Thanks for the heads-up @GerritVisagie


Sent by iDad's iPhone

Reactions: Like 1


----------



## GerritVisagie (10/4/18)

Ja ne, some of the Info is a bit far from the truth, but I think this is a step in the right direction. 
Maybe they should get some of the old Vets to write some columns.


Sent from my iPhone using Tapatalk

Reactions: Like 1 | Agree 6


----------



## Hooked (10/4/18)

GerritVisagie said:


> Ja ne, some of the Info is a bit far from the truth, but I think this is a step in the right direction.
> Maybe they should get some of the old Vets to write some columns.
> 
> 
> Sent from my iPhone using Tapatalk



@GerritVisagie I think it's fantastic that someone has taken the initiative to create a vapers' magazine. Perhaps some of our "old Vets" could contact them and *offer* to write a column? And perhaps advertise our forum? [USERGROUP=3]@Admins[/USERGROUP]

Reactions: Like 1


----------



## GerritVisagie (10/4/18)

Hooked said:


> @GerritVisagie I think it's fantastic that someone has taken the initiative to create a vapers' magazine. Perhaps some of our "old Vets" could contact them and *offer* to write a column? And perhaps advertise our forum? [USERGROUP=3]@Admins[/USERGROUP]



That's what I was thinking!
Great minds


Sent from my iPhone using Tapatalk

Reactions: Like 2 | Winner 1


----------



## Steyn777 (11/4/18)

Great idea, terrible content. Reading through this actually made me wonder if anyone part of this magazine has any passion for vaping. Truly annoyed me to a point a had to send them a message...in all honesty this looks like a way to make money from advertising and nothing more.
"In the information age ignorance is a choice"

Reactions: Like 2 | Agree 1


----------



## RichJB (11/4/18)

Hooked said:


> Perhaps some of our "old Vets" could contact them and *offer* to write a column?



*cough*

Reactions: Like 3 | Winner 2


----------



## Hooked (11/4/18)

RichJB said:


> *cough*



@RichJB After your lucid explanation to me of the difference between MTL and DL, you should offer to do a write-up for this mag!

Reactions: Like 1 | Agree 1


----------



## RichJB (11/4/18)

I have already submitted a DIY article to them. It's up to them whether they publish it or not. But they have the content from me.
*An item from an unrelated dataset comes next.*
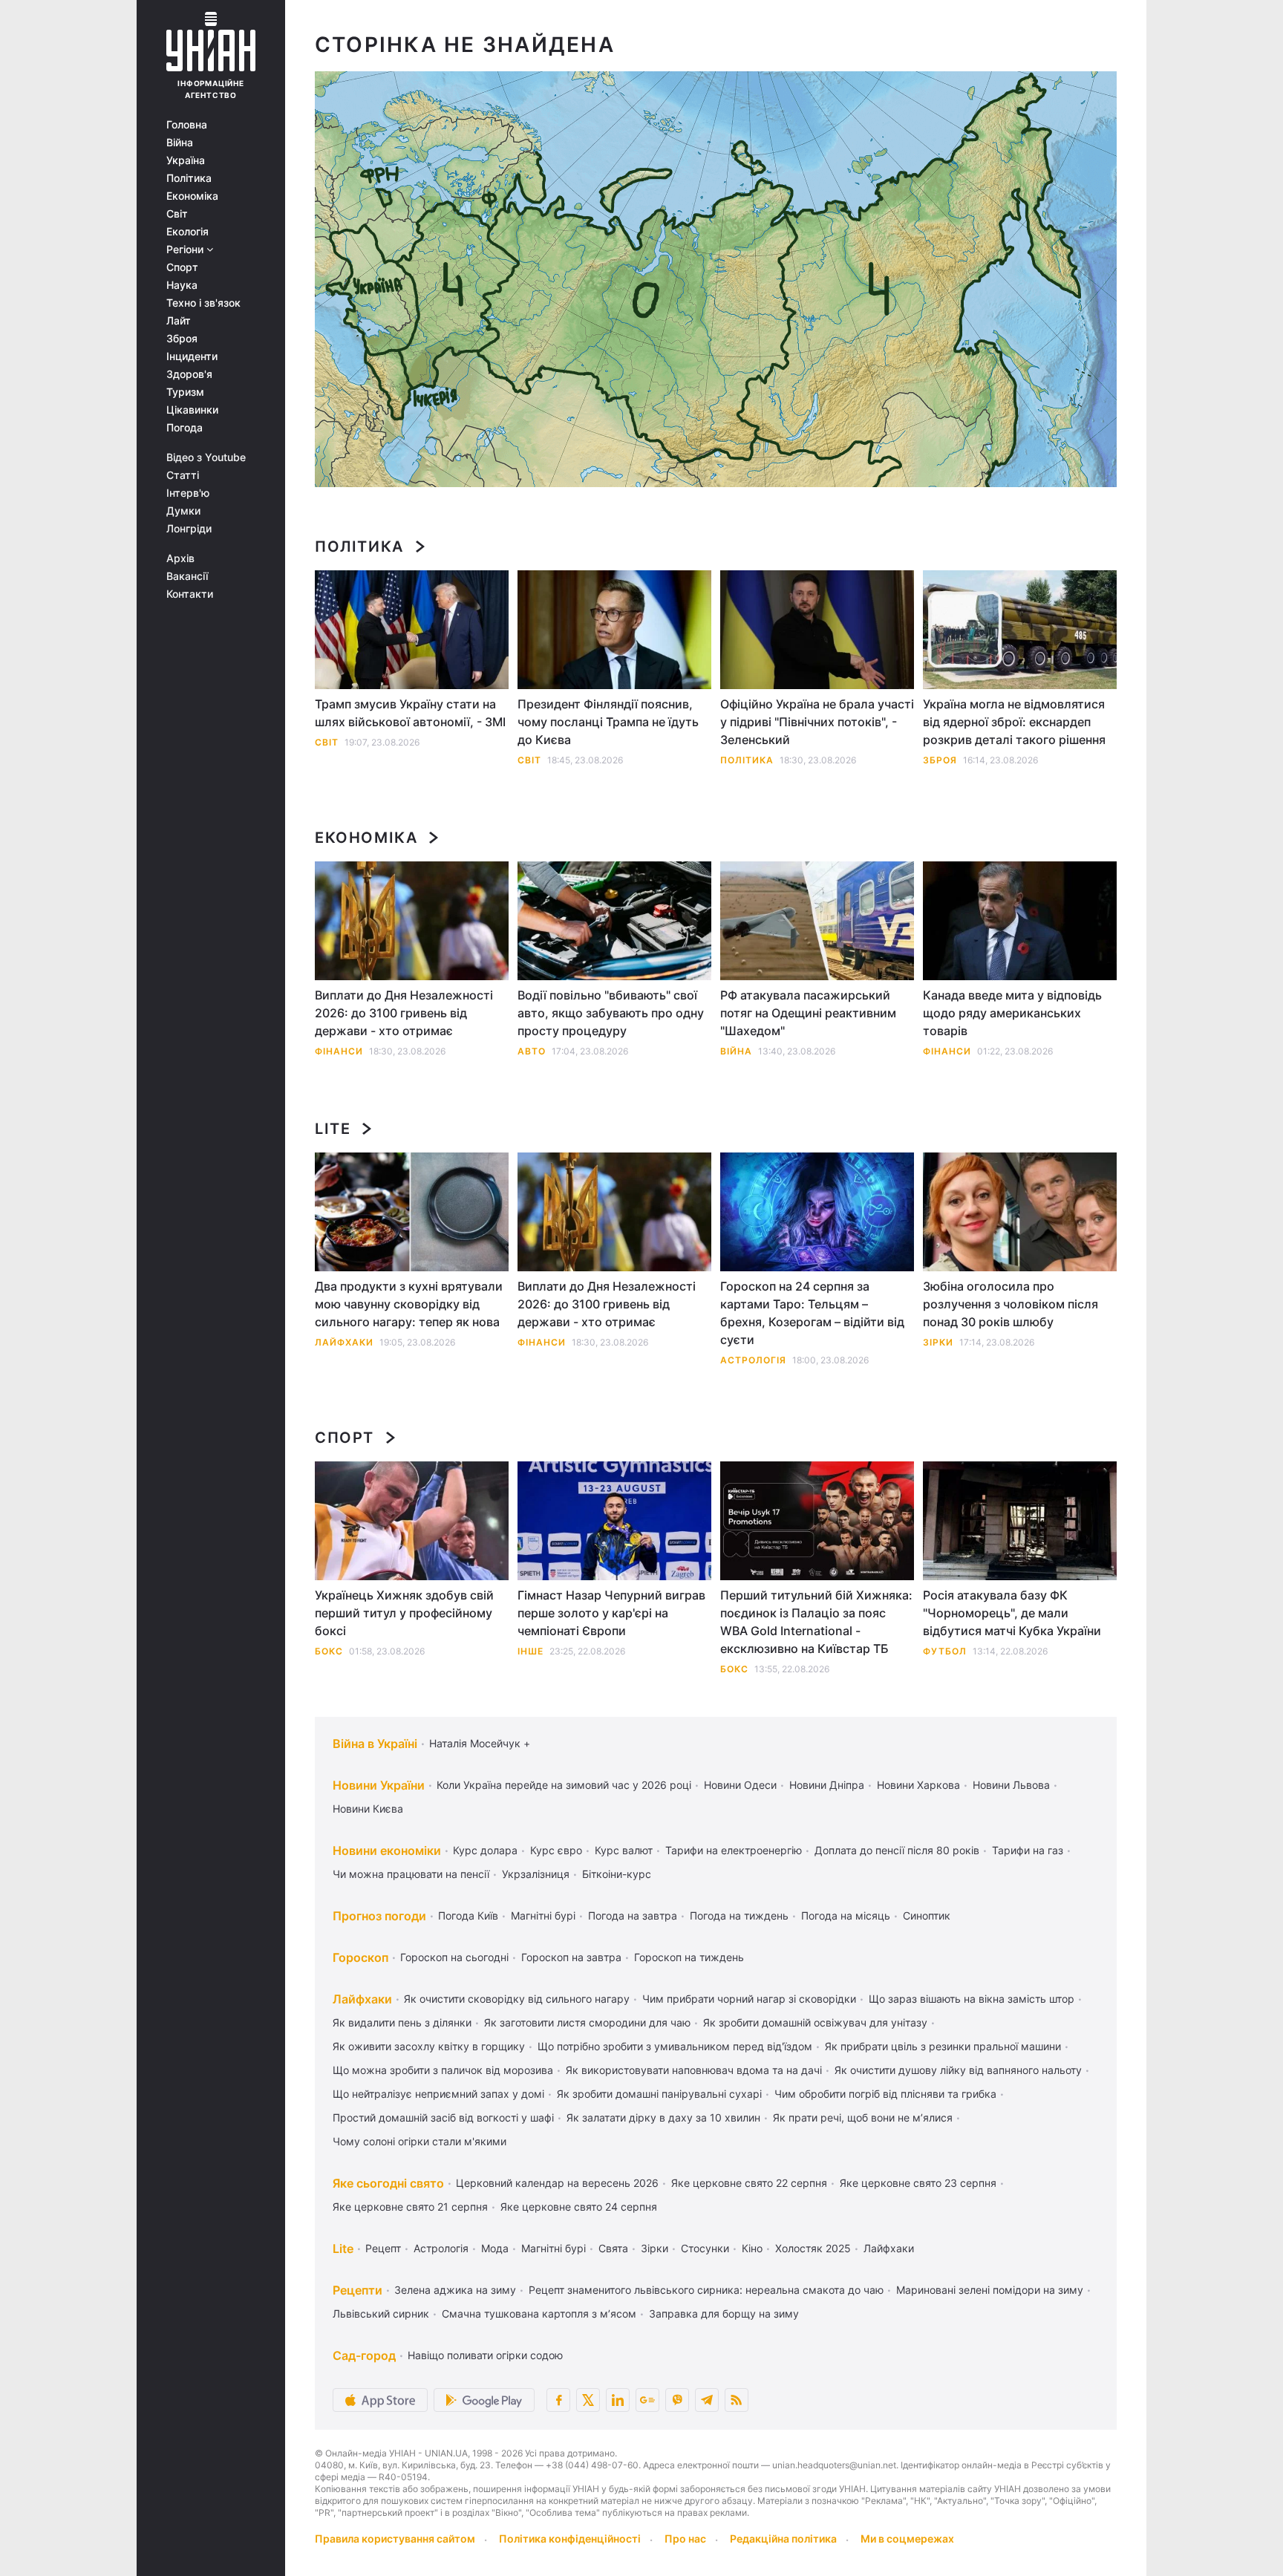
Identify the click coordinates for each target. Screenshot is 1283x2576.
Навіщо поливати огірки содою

Reactions: Like 4 | Winner 2


----------



## Clouds4Days (11/4/18)

I haven't gone onto the website to check this "VapeMagazine" out, and dont really think i need to judging by 99% of the comments made.
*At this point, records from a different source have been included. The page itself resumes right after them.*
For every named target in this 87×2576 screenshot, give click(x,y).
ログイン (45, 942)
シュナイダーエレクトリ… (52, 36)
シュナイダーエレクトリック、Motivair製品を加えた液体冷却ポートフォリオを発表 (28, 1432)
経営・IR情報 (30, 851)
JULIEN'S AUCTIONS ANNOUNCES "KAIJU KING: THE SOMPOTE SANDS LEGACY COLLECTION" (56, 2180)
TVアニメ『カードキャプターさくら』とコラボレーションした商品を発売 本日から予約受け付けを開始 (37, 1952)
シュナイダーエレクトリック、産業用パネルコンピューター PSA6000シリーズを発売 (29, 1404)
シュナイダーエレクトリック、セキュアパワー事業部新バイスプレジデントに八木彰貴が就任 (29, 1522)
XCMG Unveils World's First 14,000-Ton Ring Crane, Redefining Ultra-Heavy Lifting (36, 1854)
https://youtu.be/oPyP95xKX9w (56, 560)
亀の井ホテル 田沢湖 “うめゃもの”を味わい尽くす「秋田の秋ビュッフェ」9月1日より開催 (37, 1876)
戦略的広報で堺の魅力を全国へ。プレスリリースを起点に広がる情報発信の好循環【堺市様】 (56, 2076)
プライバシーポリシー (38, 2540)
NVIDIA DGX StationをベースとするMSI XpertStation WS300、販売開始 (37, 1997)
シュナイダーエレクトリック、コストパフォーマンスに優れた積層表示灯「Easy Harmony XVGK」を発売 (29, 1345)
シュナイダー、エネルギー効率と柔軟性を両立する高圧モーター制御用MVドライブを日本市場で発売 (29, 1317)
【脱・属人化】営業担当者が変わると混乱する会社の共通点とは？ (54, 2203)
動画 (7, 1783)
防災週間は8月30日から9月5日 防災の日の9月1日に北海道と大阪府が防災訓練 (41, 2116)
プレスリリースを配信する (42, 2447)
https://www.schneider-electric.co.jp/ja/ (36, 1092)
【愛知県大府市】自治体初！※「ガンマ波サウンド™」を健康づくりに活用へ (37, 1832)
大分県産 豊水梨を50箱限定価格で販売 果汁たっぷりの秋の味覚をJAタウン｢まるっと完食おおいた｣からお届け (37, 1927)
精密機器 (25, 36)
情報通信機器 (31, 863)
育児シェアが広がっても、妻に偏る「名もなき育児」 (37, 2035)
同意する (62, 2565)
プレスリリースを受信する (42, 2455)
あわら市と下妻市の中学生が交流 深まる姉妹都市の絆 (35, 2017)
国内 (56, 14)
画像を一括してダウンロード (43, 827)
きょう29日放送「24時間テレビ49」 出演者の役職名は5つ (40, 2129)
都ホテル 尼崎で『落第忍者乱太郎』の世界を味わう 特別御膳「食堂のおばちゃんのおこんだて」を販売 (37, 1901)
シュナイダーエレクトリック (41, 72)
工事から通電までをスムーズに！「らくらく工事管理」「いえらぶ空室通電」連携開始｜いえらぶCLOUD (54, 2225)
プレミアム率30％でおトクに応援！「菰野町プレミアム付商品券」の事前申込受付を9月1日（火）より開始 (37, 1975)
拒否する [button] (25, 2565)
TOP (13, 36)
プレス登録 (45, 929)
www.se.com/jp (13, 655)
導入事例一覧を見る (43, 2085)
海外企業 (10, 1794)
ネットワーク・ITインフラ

Is this really a step in the right direction when people dont know what they talking about ?

Besides the above issue i already have more than enough content to read right here on ecigssa and can recieve feedback within a few mins/hours regarding questions i have vs reading something and leave learning nothing new.

Reactions: Like 4 | Agree 1


----------



## Halfdaft (11/4/18)

I picked up a physical copy at VK in Northcliff in November last year. Its barely 30 pages and majority of it is adverts. I had high expectations for this hoping they would follow the US and UK in terms of content.

Reactions: Like 2


----------



## GerritVisagie (11/4/18)

I figure, you have to start somewhere. Won't be lobbing stones just yet, we all know how things go when starting something new. 
I still remember issue 1 of speed 'n sound


Sent from my iPhone using Tapatalk

Reactions: Like 1


----------



## Hooked (11/4/18)

I agree with @GerritVisagie. Give the guys a chance and offer articles, as @RichJB has done, which will improve the mag. If they don't accept these contributions, well ... that's another story. As for the advertising - they need it. Most of the magazines have more ads than content - if not the sales prices would be over the top.

Reactions: Like 1


----------



## Halfdaft (11/4/18)

Hooked said:


> I agree with @GerritVisagie. Give the guys a chance and offer articles, as @RichJB has done, which will improve the mag. If they don't accept these contributions, well ... that's another story. As for the advertising - they need it. Most of the magazines have more ads than content - if not the sales prices would be over the top.


The magazines are actually free, which is an upside.

Reactions: Like 2


----------



## 87hunter (11/4/18)

I have a hard copy of this magazine, got it last year november/december.

I take my hat off to the guys, getting something going is not easy. I tried to get a brewing magazine going in 2105 - I just could not do it.

With each edition, hopefully they will learn something new.

Reactions: Like 2


----------



## Dietz (11/4/18)

87hunter said:


> I have a hard copy of this magazine, got it last year november/december.
> 
> I take my hat off to the guys, getting something going is not easy. I tried to get a brewing magazine going in 2105 - I just could not do it.
> 
> With each edition, hopefully they will learn something new.


 I would Imagine that there is no paper in 2105, possibly why it didnt work that well... And on another note, can you please share the Time machine's Build PLans with me?

Reactions: Agree 1 | Winner 1 | Funny 8


----------



## 87hunter (11/4/18)

Dietz said:


> I would Imagine that there is no paper in 2105, possibly why it didnt work that well... And on another note, can you please share the Time machine's PLans with me?


took me four reads before I spotted the mistake.
I actually thought you where on drugs  well spotted!

Reactions: Funny 9


----------



## Hooked (11/4/18)

Halfdaft Customs said:


> The magazines are actually free, which is an upside.



That explains the abundance of advertising then.


----------